Gogoși: los dónuts rumanos del tamaño de la palma de la mano
El rumano tiene una expresión preciosa para decir mentir: a vinde gogoși, vender dónuts. Si alguien te vende gogoși en Bucarest, lo más probable es que te esté tomando el pelo; quien lo hace en una panadería de Sibiu te cobra cuatro lei.
Los gogoși (en singular, gogoașă) son dónuts de masa fermentada fritos en aceite que la cocina rumana vende tal cual, con azúcar glas, o rellenos de mermelada, requesón, chocolate y, en Transilvania, también de queso salado. La palabra ha cambiado de oficio más veces que muchos políticos: designa además el capullo del gusano de seda y, en sentido figurado, la palabrería. Tres significados y una sola forma: algo redondo, hinchado y de interior incierto.

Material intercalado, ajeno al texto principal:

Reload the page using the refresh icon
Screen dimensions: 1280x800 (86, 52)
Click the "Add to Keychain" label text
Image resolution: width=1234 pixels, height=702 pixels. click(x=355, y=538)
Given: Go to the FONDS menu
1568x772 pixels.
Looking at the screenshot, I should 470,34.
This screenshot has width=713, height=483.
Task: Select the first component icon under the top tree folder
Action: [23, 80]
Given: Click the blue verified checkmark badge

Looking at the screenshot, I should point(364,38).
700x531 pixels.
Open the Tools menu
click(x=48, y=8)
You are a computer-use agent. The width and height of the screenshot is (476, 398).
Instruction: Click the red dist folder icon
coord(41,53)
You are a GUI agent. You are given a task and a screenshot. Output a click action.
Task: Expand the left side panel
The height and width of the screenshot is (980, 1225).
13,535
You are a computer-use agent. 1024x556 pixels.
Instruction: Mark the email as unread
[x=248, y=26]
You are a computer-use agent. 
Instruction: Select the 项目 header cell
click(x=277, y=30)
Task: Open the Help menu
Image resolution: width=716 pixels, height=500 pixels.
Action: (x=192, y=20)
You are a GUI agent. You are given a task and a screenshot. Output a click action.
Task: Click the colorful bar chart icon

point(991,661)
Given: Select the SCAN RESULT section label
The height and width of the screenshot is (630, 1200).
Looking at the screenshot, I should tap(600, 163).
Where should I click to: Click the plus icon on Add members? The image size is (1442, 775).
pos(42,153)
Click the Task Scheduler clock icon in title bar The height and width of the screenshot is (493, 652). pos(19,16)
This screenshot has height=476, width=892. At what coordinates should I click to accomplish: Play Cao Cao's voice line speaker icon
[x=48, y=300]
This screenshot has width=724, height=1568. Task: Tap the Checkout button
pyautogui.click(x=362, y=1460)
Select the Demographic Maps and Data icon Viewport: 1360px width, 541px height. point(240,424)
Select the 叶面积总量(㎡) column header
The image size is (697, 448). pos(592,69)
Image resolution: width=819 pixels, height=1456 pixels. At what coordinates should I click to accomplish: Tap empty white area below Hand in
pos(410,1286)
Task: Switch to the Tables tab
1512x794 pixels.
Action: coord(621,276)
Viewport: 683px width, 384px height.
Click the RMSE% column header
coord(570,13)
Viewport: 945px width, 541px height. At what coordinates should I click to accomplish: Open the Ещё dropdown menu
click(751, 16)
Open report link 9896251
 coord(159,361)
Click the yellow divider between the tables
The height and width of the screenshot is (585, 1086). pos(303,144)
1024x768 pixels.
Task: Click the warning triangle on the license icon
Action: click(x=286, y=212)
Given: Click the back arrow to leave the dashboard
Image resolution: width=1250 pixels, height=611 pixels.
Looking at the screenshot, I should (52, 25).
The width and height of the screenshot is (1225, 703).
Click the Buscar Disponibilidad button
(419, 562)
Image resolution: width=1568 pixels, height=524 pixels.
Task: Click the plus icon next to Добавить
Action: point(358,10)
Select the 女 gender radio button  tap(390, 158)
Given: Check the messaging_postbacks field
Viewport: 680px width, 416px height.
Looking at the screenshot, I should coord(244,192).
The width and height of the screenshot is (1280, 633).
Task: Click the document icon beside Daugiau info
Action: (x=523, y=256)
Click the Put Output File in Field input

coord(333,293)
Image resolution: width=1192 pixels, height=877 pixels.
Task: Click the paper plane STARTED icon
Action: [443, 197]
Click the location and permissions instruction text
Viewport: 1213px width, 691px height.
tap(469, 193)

Una misma masa, cuatro nombres y media Europa Central
El diccionario académico rumano admite sin rodeos que no sabe de dónde salió la palabra gogoașă; lo que más se cita es el albanés gogëlë, capullo. En cambio, los nombres que el dulce lleva en cada región tienen un origen claro: en Transilvania se llaman pancove, en el Banato crofne y en Bucovina pampuște. Los gogoși no son un invento rumano, sino la rama rumana de la familia centroeuropea de dulces fritos de masa fermentada: el Krapfen austriaco, el fánk húngaro, los polacos pączki y la berlina checa parten de la misma masa de harina, leche, yemas y levadura. Cambian los detalles: el Krapfen se rellena con una jeringa de mermelada de albaricoque una vez frito, los pączki apuestan por la mermelada de pétalos de rosa y en los gogoși lo que cambia es el tamaño.
Qué llevan dentro y cuándo se fríen los gogoși
Aquí la historia no tiene fecha, solo dirección. A Transilvania y al Banato el dulce llegó con los sajones, los suabos y la cocina de los Habsburgo, y las fuentes rumanas hablan de él como de algo que existe desde hace siglos, sin que nadie sepa decir quién metió el primer trozo de masa fermentada en aceite caliente. Es más honesto reconocer que nadie sabe fechar el primer gogoașă rumano. Lo que sí está fijado es el calendario: los gogoși pertenecen a Lăsata secului, el último día antes del ayuno de Cuaresma. El resto del año son una merienda callejera que se compra en una gogoșărie, palabra que también da para discutir, porque media Rumanía escribe gogoșerie y el manual de ortografía se lo corrige con paciencia.
La masa la conoce cualquiera que haya frito dónuts alguna vez: harina, leche templada, yemas, levadura, azúcar y ralladura de limón, una hora de fermentación, círculos cortados con un vaso, un rato más de reposo y al aceite hasta que se doran. Lo que marca la diferencia son el relleno y la frescura. La mermelada y la crema pastelera son el clásico; el chocolate y la Nutella, el estándar más reciente; el requesón con pasas, el término medio dulce. Y en Transilvania, donde se hace mucho queso, aparecen incluso gogoși con telemea, con cașcaval o con urdă y eneldo, algo así como una empanadilla frita de requesón salado. La frescura es la otra mitad: un gogoașă está en su punto solo unos minutos después de salir del aceite, y quien lo compre ya expuesto en la vitrina hará bien en preguntar cuándo salió la última tanda.

Una vitrina en Sibiu antes de salir hacia Cluj-Napoca
Comí gogoși en Sibiu, el día en que tenía apalabrado un coche compartido de vuelta a Cluj-Napoca. Hasta ese momento Sibiu era para mí sobre todo el museo al aire libre, que recorrí entero y que es precioso; a esa imagen los gogoși le añadieron una panadería con una vitrina en la que, detrás de un cordón, se amontonaban dónuts del tamaño de la palma de la mano: no bolas redondas, como las de aquí, sino medias lunas planas dobladas sobre el relleno. La panadería tenía varias versiones rellenas, todas a 4 RON (0,80 EUR), y gogoși simple a 2,50 RON (0,50 EUR). Cogí uno de chocolate, recién frito. La masa era ligera y el aceite traspasó la servilleta antes de que me diera tiempo a morderlo; el chocolate de dentro seguía líquido. Llevaba tanto relleno como el que en Chequia repartirían entre tres berlinas: por 0,80 EUR tuve merienda para todo el viaje.